I have given short shrift to so many other Impressionists: Renoir, who preferred people (while Monet preferred landscapes); Degas, whose melancholy pervaded even his now-famous ballerinas; Mary Cassatt who updated the traditional Mother and Child icon to middle-and upper-class mothers and their children.
In the next class, in about a week or so, I want to compare and contrast the emotional works of van Gogh vs. the more controlled (but equally influential) works of Cezanne.
BTW, the latest thread by Liz on Klimt falls into this time-line of the Art Nouveau of the late 1890s. Symbolists like Klimt were a subcategory of the Post-Impressionists.
I find this work's Ethereal Otherness to be profound, yet insipid.
In the future, post these in the arts topic on the General Interest forum.
Let me know if you want on or off this Art Ap "class" ping list.
BTW: Liz has a great thread going now on Klimt in general chat (which is where I should have posted this and will do so in the future). I don't want to impinge on her thread, but I went to a contemporary art musuem today and was inspired to go back to the old masters and do the next installment to this series.
I will. Sorry. I wasn't sure how to do so. Thanks for switching us over.
dislike the post modern french but the art of this period IMpressionism is unique in its emotional content -
and genius..waiting for the next great movement with the same impact of expanding the minds eye.
Thanks for the great images posted here. Bravo
I noticed, on the Klimt thread, that you wanted to be added to Liz's list. So I thought I'd ping this to you. If you want to be on this other list, let me know.
Thanks for the thread.
I like Gaugin. My art tastes are a little odd, I guess.
I also like Henri Rousseau (I know some art critics don't think much of his work.)
And if you asked me why I like them, I probably couldn't give you an answer, but the colors and the shapes appeal to me.
I like some of Rousseau's works: especially The Dream and Sleeping Gypsy. But other works are a bit weak in color and shape.
FYI, those aren't nuns. Those are Breton peasant women wearing the traditional costume. The elaborately crimped and trimmed starched hats are typical of French, Swiss, and some German traditional costumes.
Please add me to your ping list. Thanks!
Were his shoulders really deformed? I have known one other person with the big head and extremely narrow shoulders. It certainly didn't impede him in any way, but he looked odd.
Lets not forget the homegrown.
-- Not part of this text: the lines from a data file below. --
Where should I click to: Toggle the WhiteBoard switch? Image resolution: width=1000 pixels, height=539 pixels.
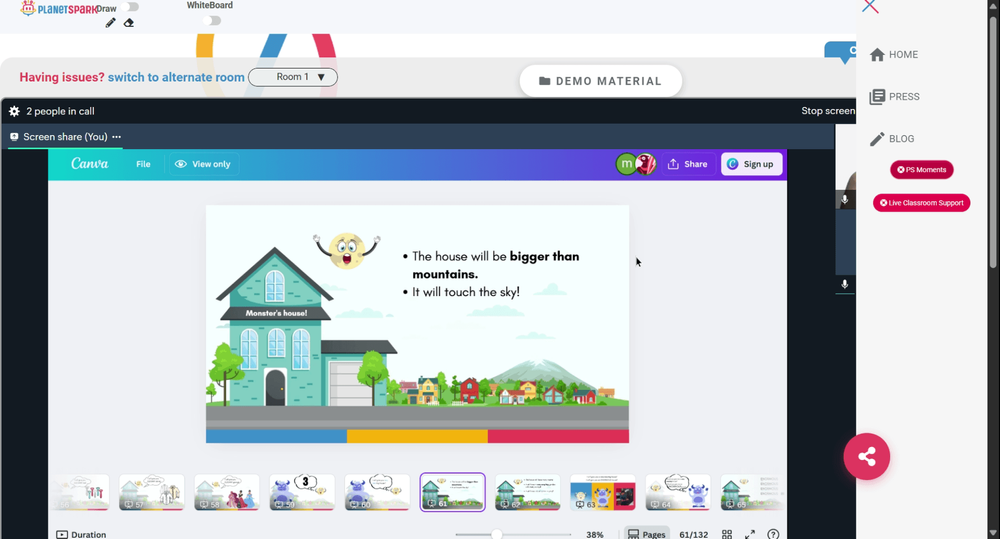pos(210,20)
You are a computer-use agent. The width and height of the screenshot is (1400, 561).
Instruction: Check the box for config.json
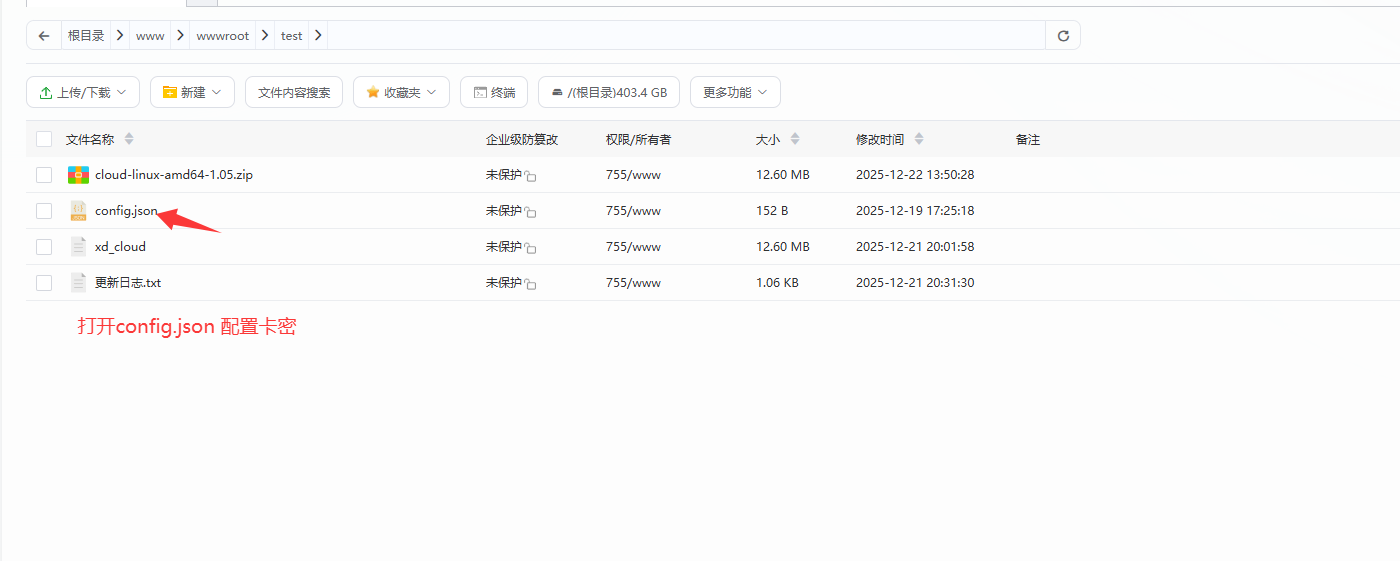44,211
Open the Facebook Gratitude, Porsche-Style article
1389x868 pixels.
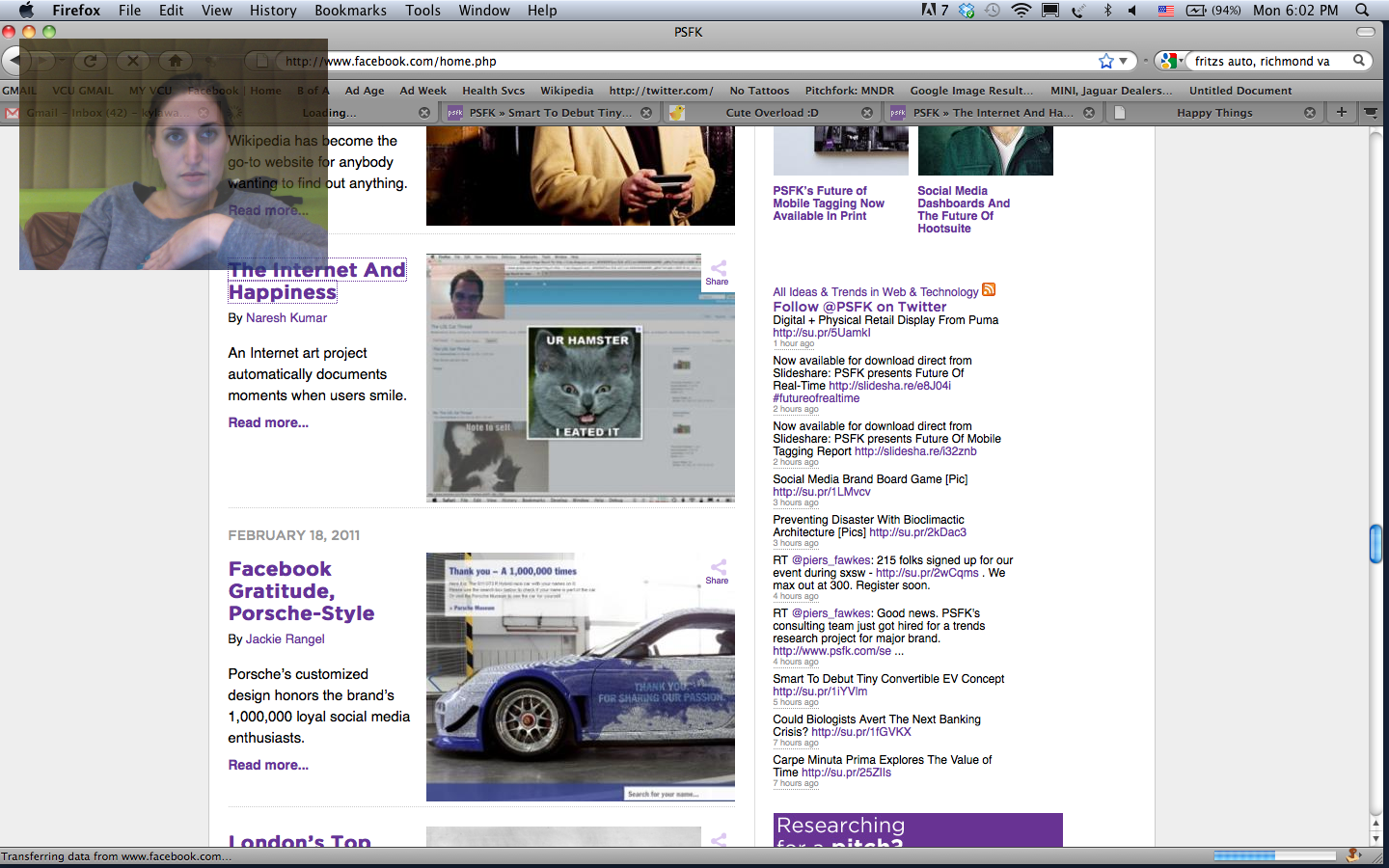click(x=301, y=591)
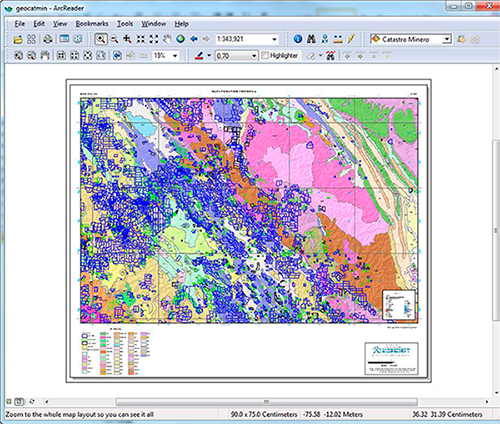Go back to previous extent with blue arrow
The image size is (500, 424).
194,39
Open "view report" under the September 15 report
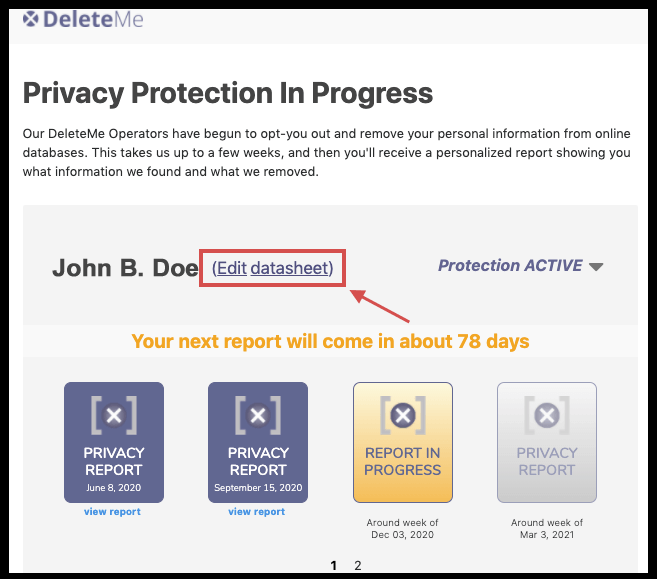 click(258, 512)
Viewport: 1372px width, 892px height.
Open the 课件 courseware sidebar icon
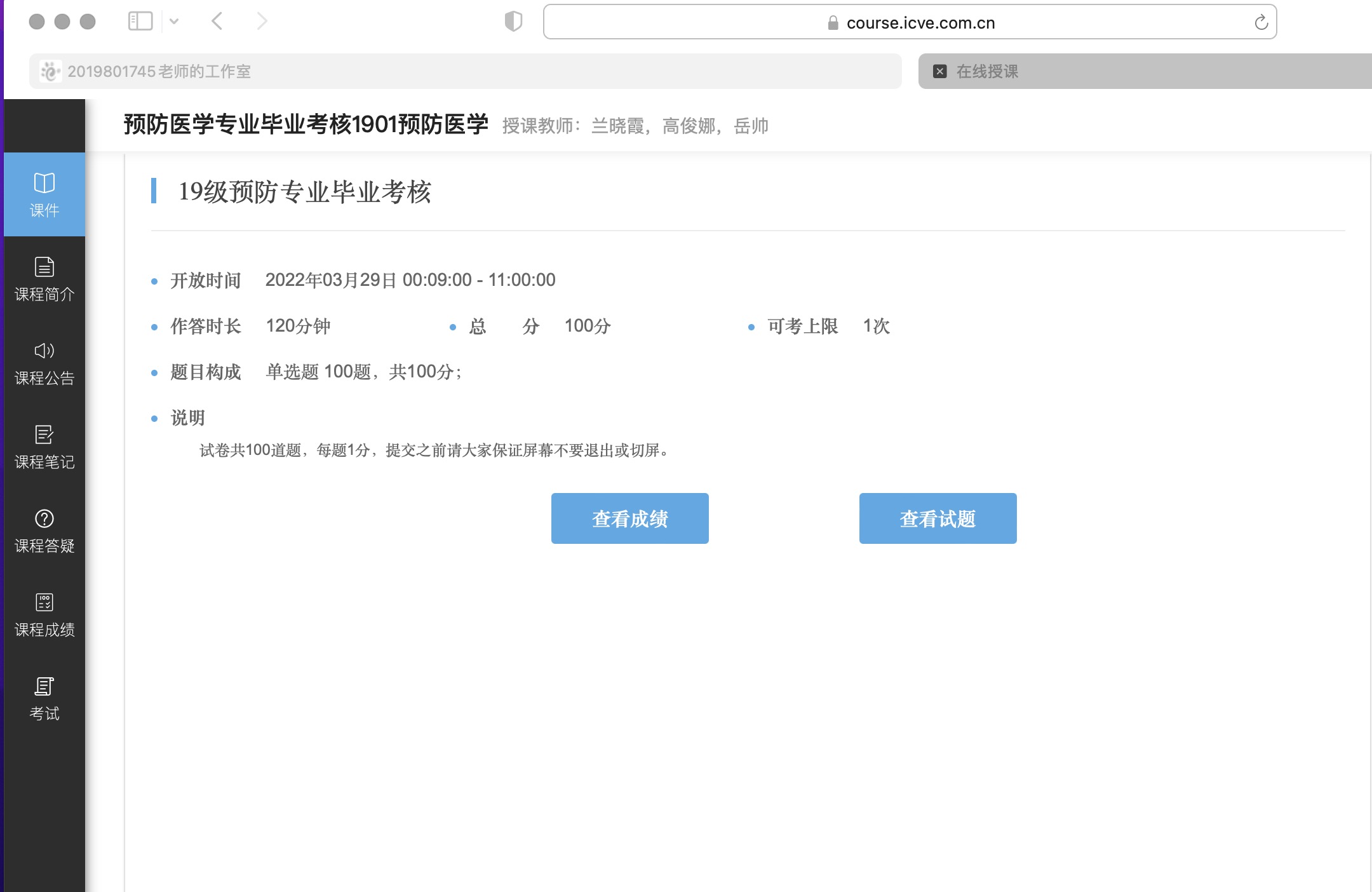click(44, 183)
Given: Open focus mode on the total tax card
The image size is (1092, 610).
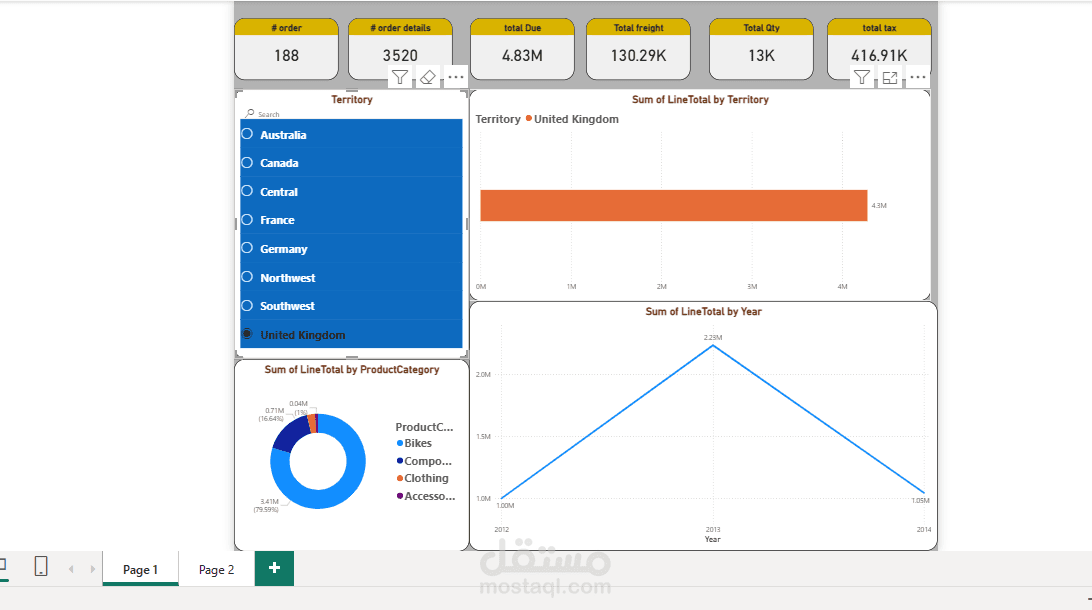Looking at the screenshot, I should [x=890, y=77].
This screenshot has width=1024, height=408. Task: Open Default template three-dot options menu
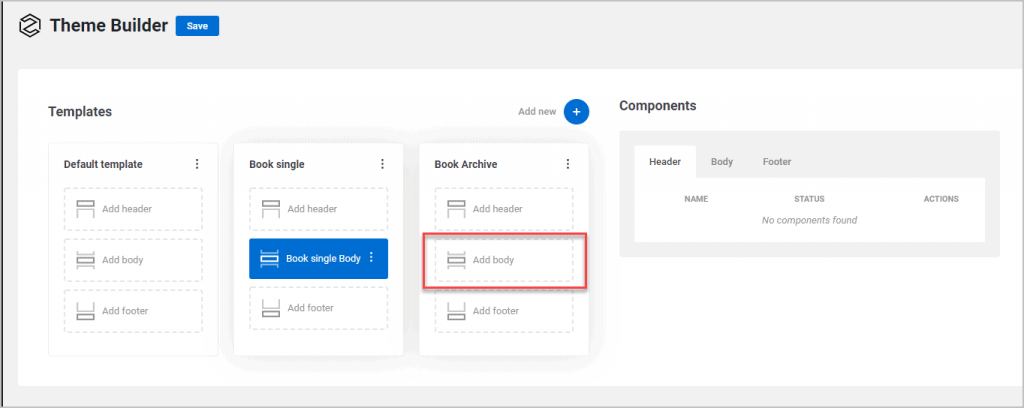click(x=197, y=164)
Robert Henri.
I like the casual elegance of the ordinariness of the city affected by light, and the misty New England mood.
Oooooo, please add me to the ping list.
I am a passionate lover of Impressionism, though I am a novice of the historical aspects. My home is filled with Monet and Renoir Prints. Renoir is my absolute favorite. I love the way he focuses not only on people, but it seems to be in many cases, the relationships or solitude revealed in each one that I find so appealing.
My favorite is Luncheon of the Boating Party. A group of friends, in what appears to be summer time, enjoying each other's company touches me.